Psilocybin-assisted therapy for major depressive disorder: Perspective from meta-analysis.

This systematic review and meta-analysis of six randomized controlled trials aimed to investigate the temporal changes in the efficacy and safety of psilocybin treatment for major depressive disorder(MDD). Separate meta-analyses were conducted for standard-dose psilocybin(25 mg/session, or 20-30 mg/70 kg/session) and low-dose psilocybin(10 mg/session or 15.05 mg/70 kg/session) subgroups. Control conditions included placebo, waiting-list control, niacin, or psilocybin 1 mg. Standard-dose psilocybin was superior to control in reducing depressive symptoms(standardized mean difference[SMD]:-1.05; 95% confidence intervals[CIs]:-1.60 to -0.50, p = 0.0002, I2 = 75%, K = 4).
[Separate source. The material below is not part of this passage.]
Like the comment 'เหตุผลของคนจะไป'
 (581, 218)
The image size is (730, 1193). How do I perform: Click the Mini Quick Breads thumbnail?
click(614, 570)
Sensitivity analysis excluding studies with waiting-list controls supported the superiority of standard-dose psilocybin compared with control without considerable heterogeneity(SMD:-0.70; 95%CI:-1.03 to -0.36, p < 0.0001, I2 = 43%, K = 2). This sensitivity analysis included two double-blind trials that incorporated manualized psilocybin-assisted psychotherapy. Compared with controls, standard-dose psilocybin was associated with higher response(risk ratio[RR]:2.34; 95%CI:1.52-3.60, p = 0.0001, I2 = 0%) and remission rates at 2-3 weeks post-treatment(RR:3.38; 95%CI:1.88-6.08, p < 0.0001, I2 = 0%), with response rate at 6-12 weeks post-treatment(RR:2.61; 95%CI:1.45-4.71, p = 0.001, I2 = 0%). Moreover, standard-dose psilocybin was related to lower all-cause discontinuation compared with control(RR:0.39; 95%CI:0.18-0.87, p = 0.02, I2 = 0%). Standard-dose psilocybin was associated with a higher incidence of headache(RR:2.06; 95%CI:1.11-3.81, p = 0.02, I2 = 57%) and nausea within 1-9 days post-treatment(RR:10.20; 95%CI:3.80-27.39, p < 0.0001, I2 = 0%) compared with the control; however, these symptoms resolved after this period. Low-dose psilocybin demonstrated no superior efficacy compared with the control group. This meta-analysis indicates that standard-dose psilocybin may represent a promising therapeutic option for MDD treatment. Nonetheless, future research should address the considerable methodological heterogeneity across current trials.